It has previously been demonstrated that phosphatidylinositol-3-kinase (PI3K)/Akt and cleaved
caspase-3 serve critical roles in the apoptosis of cardiac myocytes following
ischemia/reperfusion injury.
Epigallocatechin-3-gallate (EGCG), the predominant
catechin component of
green tea, has been reported to have potential cardioprotective effects in primary cultures of cardiac myocytes exposed to I/R injury, mediated through inhibition of signal transducers and activators of transcription-1 activity. In addition, it is also known that the
biological behavior of EGCG may be influenced by
metal ions, for example the hepatoprotective activity of EGCG has been reported to be enhanced by
zinc. In the present study, the protective effects of EGCG with
zinc were assessed on cultures of rat cardiac myoblasts exposed to
hypoxia/reoxygenation (H/R) injury. H9c2 cells were subjected to 3-h
hypoxia, followed by 1-h reperfusion. EGCG and/or
zinc were perfused prior to induced hypoxic stress. It was demonstrated that when EGCG interacted with
zinc, the anti-apoptotic activity was significantly enhanced.
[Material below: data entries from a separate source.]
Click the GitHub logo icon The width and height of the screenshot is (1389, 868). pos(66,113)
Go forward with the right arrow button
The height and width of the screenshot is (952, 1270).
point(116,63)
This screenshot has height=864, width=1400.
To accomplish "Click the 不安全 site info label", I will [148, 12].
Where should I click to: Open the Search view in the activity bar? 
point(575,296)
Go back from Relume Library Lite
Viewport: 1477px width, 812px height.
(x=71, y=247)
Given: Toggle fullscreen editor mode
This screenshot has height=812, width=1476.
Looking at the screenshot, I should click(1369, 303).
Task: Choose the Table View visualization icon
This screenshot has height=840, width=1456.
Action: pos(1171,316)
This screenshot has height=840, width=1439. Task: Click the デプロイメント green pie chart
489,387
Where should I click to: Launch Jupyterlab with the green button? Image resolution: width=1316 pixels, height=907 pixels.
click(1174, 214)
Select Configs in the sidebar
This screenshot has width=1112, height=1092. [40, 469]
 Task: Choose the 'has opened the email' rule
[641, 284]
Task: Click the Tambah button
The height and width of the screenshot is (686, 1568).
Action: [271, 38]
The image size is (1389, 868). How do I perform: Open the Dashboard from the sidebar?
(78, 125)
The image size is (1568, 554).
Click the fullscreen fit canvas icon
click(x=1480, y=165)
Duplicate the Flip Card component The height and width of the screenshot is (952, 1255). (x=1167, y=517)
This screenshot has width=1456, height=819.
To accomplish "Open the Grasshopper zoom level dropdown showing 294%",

To the best of our knowledge, the current study was the first to demonstrate that EGCG + Zn(2+) protects H9c2 cells against H/R injury through activation of the PI3K/Akt pathway, as determined by western blotting. Since EGCG + Zn(2+) may, at least in part, protect cardiac myocytes against H/R-induced apoptotic cell death, the PI3K/Akt pathway of EGCG may be enhanced by its interactions with
zinc during H/R injury. Furthermore, it was suggested that a similar procedure may be implemented in a clinical setting, in order to maximize PI3K/Akt activation levels in patients with acute
coronary artery disease. EGCG and
zinc may therefore represent effective agents for use in the prevention of I/R injury in clinical practice.